● Exercise instructions: Write out the records verbatim, from the line that contains "has width=724, height=1568." up to and including the line that contains "click(x=253, y=812)".
— Begin Available records —
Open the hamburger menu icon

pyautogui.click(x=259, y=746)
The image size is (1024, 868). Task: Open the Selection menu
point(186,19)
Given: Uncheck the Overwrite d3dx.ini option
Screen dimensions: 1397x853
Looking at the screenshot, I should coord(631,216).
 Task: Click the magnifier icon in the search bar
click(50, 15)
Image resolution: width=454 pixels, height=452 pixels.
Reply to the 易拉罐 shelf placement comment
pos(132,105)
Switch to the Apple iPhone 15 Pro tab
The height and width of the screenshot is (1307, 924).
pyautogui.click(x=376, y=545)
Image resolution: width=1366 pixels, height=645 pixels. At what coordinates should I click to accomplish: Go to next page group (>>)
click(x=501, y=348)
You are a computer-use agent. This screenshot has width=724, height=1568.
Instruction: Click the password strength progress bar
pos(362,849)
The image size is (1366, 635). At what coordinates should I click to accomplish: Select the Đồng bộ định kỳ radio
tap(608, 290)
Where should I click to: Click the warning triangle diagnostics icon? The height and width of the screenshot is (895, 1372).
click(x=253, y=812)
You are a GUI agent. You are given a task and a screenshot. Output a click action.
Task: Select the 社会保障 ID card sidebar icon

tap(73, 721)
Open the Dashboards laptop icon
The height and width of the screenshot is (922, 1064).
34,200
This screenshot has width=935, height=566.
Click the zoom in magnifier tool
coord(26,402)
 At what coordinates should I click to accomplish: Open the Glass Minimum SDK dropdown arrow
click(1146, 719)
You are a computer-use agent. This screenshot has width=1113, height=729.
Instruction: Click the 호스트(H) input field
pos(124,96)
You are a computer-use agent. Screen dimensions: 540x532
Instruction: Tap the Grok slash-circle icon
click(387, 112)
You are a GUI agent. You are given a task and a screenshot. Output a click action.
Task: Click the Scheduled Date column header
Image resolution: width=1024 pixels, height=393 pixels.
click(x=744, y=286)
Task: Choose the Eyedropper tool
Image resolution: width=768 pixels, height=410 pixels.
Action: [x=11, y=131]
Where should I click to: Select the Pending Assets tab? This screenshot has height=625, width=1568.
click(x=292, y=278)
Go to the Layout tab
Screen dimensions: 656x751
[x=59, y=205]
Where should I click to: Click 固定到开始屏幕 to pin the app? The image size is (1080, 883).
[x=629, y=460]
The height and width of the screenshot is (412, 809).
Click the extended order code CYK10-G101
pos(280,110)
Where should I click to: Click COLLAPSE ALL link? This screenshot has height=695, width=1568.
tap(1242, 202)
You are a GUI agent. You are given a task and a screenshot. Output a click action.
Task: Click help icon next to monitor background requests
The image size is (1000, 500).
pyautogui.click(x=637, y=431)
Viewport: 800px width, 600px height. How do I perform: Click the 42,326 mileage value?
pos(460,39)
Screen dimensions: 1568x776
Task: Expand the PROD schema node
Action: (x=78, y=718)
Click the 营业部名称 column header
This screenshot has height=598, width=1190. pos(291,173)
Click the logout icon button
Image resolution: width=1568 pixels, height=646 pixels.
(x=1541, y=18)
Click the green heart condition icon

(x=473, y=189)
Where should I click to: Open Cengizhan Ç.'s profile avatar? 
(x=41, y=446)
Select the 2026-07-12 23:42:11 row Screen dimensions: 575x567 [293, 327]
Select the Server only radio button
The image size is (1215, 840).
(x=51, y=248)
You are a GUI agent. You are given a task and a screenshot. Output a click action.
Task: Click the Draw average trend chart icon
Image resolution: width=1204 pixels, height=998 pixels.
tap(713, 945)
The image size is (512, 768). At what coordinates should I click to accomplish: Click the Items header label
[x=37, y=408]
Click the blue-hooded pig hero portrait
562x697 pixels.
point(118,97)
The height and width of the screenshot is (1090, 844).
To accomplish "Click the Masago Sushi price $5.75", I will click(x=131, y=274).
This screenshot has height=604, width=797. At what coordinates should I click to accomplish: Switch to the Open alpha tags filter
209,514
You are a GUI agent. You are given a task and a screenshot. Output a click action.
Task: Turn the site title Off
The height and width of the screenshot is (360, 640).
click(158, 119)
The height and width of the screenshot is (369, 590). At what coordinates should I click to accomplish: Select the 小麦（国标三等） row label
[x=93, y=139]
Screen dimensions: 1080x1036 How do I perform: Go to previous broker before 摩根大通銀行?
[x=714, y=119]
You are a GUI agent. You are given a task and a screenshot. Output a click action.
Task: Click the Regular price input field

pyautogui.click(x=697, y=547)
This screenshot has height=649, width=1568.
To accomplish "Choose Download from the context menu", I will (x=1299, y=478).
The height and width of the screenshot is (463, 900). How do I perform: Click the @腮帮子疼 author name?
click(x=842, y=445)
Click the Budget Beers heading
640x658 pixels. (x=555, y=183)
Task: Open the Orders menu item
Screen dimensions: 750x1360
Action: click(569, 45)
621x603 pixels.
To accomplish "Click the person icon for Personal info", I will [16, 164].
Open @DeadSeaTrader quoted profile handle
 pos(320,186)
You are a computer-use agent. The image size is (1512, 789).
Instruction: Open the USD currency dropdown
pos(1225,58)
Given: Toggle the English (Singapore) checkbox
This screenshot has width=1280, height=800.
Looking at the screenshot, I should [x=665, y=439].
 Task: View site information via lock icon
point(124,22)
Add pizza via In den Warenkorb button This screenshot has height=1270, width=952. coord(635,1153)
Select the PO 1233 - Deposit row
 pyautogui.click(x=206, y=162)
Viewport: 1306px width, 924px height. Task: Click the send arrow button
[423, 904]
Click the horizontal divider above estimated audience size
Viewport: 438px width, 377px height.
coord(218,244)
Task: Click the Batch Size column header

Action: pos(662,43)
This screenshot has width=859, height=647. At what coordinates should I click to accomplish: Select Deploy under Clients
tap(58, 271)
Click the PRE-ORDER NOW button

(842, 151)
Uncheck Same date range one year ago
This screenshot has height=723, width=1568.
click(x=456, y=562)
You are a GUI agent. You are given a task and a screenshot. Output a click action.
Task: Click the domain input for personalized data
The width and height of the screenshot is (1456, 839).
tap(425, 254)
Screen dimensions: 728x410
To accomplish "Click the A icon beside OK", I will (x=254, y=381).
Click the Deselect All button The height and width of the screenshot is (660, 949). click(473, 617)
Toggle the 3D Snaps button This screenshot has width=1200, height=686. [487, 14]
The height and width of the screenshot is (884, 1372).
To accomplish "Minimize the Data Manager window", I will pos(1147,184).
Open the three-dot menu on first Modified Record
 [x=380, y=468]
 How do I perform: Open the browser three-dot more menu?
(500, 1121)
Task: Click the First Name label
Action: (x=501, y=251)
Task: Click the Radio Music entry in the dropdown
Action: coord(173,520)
— End Available records —
● Result for this exercise:
You are a computer-use agent. This screenshot has width=724, height=1568.
Instruction: Click the password strength progress bar
pos(362,849)
The image size is (1366, 635). At what coordinates should I click to accomplish: Select the Đồng bộ định kỳ radio
tap(608, 290)
Where should I click to: Click the warning triangle diagnostics icon? The height and width of the screenshot is (895, 1372).
click(x=253, y=812)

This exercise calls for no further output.